=== Begin Enclosure ===

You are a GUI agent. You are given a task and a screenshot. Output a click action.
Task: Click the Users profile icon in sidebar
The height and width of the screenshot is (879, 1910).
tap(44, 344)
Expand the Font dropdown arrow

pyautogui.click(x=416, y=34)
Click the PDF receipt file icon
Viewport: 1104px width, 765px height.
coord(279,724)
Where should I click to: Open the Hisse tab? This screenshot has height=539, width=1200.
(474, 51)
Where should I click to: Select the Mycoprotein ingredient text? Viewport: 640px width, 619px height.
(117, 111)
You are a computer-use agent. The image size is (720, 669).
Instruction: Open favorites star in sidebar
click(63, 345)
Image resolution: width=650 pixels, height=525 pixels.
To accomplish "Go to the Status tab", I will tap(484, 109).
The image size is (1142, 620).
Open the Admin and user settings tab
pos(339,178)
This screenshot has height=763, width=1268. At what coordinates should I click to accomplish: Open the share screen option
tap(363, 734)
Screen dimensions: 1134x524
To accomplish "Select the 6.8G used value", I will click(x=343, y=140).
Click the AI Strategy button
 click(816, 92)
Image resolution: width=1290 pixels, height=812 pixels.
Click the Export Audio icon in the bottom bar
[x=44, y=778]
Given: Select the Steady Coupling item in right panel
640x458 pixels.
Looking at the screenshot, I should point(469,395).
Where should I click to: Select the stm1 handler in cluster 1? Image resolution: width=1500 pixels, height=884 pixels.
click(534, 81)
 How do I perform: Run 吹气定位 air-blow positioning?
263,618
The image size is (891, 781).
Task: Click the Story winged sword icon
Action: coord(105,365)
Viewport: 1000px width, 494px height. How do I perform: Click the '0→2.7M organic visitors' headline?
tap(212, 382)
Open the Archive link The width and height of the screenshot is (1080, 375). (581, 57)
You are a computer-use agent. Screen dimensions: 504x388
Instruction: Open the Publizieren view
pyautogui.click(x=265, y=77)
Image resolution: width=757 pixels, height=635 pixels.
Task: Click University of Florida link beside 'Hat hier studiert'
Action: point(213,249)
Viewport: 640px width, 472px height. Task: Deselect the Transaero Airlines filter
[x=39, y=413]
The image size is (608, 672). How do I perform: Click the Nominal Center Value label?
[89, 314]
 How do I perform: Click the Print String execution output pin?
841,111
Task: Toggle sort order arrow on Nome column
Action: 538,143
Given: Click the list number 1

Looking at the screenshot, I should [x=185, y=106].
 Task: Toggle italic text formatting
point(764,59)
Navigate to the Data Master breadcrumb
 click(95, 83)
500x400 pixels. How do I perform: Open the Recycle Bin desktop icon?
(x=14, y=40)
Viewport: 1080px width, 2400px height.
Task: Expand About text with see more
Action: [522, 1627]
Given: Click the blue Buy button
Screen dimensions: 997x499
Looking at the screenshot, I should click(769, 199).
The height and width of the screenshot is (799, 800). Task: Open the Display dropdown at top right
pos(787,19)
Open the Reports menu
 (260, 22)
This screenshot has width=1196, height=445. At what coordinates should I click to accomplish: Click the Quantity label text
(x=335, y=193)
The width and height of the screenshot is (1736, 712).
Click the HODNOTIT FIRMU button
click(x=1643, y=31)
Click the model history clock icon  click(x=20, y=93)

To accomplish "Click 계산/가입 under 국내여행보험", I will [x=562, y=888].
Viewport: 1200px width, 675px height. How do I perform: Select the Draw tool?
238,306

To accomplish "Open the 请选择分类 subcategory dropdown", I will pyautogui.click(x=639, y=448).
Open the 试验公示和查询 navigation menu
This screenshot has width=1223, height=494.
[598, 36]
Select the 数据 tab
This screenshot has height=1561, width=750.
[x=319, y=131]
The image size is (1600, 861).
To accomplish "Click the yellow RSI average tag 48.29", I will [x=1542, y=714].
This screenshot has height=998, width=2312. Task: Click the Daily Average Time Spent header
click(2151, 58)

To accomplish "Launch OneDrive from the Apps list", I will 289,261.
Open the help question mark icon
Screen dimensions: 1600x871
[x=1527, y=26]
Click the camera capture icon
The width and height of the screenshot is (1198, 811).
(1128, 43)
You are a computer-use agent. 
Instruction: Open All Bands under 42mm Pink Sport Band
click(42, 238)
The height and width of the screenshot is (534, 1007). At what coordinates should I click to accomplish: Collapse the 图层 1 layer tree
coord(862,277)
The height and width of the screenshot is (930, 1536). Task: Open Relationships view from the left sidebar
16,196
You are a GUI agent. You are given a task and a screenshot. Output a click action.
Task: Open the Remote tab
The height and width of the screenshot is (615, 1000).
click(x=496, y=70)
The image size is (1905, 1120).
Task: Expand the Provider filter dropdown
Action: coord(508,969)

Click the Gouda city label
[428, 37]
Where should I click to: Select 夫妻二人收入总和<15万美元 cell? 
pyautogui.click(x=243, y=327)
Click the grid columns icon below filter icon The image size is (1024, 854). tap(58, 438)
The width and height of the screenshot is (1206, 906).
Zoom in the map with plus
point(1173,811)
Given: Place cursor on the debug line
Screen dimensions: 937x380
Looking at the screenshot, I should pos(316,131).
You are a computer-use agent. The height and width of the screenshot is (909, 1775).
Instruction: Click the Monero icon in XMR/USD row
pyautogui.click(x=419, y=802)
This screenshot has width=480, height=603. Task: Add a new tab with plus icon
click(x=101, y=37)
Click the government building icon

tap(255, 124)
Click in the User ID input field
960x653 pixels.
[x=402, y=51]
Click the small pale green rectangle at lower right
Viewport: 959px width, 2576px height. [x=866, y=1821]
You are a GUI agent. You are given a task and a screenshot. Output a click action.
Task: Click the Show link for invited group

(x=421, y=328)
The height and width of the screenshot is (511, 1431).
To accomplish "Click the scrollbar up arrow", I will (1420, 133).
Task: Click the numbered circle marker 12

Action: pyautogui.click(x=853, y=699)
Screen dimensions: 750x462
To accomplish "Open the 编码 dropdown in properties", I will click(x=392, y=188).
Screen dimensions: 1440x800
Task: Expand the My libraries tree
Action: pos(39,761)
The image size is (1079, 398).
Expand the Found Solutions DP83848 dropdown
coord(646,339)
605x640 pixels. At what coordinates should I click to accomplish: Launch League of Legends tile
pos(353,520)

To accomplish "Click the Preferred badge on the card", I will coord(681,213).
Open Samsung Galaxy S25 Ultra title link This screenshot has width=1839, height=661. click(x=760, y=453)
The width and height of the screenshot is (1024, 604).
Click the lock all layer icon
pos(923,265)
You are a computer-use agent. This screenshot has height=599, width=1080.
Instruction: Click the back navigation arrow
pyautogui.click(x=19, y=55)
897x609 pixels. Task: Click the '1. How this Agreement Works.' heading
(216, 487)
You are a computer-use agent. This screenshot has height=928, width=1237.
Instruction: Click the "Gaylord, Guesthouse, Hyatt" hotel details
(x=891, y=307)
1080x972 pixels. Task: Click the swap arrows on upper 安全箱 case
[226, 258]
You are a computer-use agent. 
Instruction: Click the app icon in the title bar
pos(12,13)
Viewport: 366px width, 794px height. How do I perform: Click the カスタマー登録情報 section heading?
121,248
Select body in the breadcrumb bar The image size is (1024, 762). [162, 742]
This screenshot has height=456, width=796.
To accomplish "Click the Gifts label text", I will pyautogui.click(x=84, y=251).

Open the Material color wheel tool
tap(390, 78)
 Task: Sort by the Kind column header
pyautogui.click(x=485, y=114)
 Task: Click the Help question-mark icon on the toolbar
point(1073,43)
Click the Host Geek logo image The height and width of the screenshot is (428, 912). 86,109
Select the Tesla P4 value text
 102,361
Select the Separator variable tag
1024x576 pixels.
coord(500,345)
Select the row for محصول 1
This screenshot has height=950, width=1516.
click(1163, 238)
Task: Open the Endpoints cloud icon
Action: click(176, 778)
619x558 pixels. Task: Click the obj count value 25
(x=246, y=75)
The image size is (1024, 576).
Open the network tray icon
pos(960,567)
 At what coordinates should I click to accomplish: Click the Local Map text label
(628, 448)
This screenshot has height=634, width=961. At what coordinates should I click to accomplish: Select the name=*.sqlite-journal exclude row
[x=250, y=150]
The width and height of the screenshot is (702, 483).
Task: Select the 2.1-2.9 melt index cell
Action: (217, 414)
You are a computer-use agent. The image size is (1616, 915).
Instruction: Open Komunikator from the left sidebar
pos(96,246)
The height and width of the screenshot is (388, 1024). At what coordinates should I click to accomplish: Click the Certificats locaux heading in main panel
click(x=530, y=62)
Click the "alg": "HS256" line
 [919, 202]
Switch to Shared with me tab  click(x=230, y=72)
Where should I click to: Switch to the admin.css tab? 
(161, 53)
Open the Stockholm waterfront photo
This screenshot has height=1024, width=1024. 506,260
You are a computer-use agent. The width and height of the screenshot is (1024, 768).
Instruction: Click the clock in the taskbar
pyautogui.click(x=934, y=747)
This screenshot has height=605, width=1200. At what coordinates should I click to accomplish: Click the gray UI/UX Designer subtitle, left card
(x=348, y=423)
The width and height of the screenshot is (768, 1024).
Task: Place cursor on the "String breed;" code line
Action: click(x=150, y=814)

=== End Enclosure ===

EXERCISE DIRECTIONS: For the listing above, print only the lines starting at the line containing "Instruction: Open the Publizieren view" and ending at the line containing "The image size is (1600, 861).", exactly, both included.

RESPONSE TO THIS TASK:
Instruction: Open the Publizieren view
pyautogui.click(x=265, y=77)
Image resolution: width=757 pixels, height=635 pixels.
Task: Click University of Florida link beside 'Hat hier studiert'
Action: point(213,249)
Viewport: 640px width, 472px height. Task: Deselect the Transaero Airlines filter
[x=39, y=413]
The image size is (608, 672). How do I perform: Click the Nominal Center Value label?
[89, 314]
 How do I perform: Click the Print String execution output pin?
841,111
Task: Toggle sort order arrow on Nome column
Action: 538,143
Given: Click the list number 1

Looking at the screenshot, I should [x=185, y=106].
 Task: Toggle italic text formatting
point(764,59)
Navigate to the Data Master breadcrumb
 click(95, 83)
500x400 pixels. How do I perform: Open the Recycle Bin desktop icon?
(x=14, y=40)
Viewport: 1080px width, 2400px height.
Task: Expand About text with see more
Action: [522, 1627]
Given: Click the blue Buy button
Screen dimensions: 997x499
Looking at the screenshot, I should click(769, 199).
The height and width of the screenshot is (799, 800). Task: Open the Display dropdown at top right
pos(787,19)
Open the Reports menu
 (260, 22)
This screenshot has width=1196, height=445. At what coordinates should I click to accomplish: Click the Quantity label text
(x=335, y=193)
The width and height of the screenshot is (1736, 712).
Click the HODNOTIT FIRMU button
click(x=1643, y=31)
Click the model history clock icon  click(x=20, y=93)

To accomplish "Click 계산/가입 under 국내여행보험", I will [x=562, y=888].
Viewport: 1200px width, 675px height. How do I perform: Select the Draw tool?
238,306

To accomplish "Open the 请选择分类 subcategory dropdown", I will pyautogui.click(x=639, y=448).
Open the 试验公示和查询 navigation menu
This screenshot has width=1223, height=494.
[598, 36]
Select the 数据 tab
This screenshot has height=1561, width=750.
[x=319, y=131]
The image size is (1600, 861).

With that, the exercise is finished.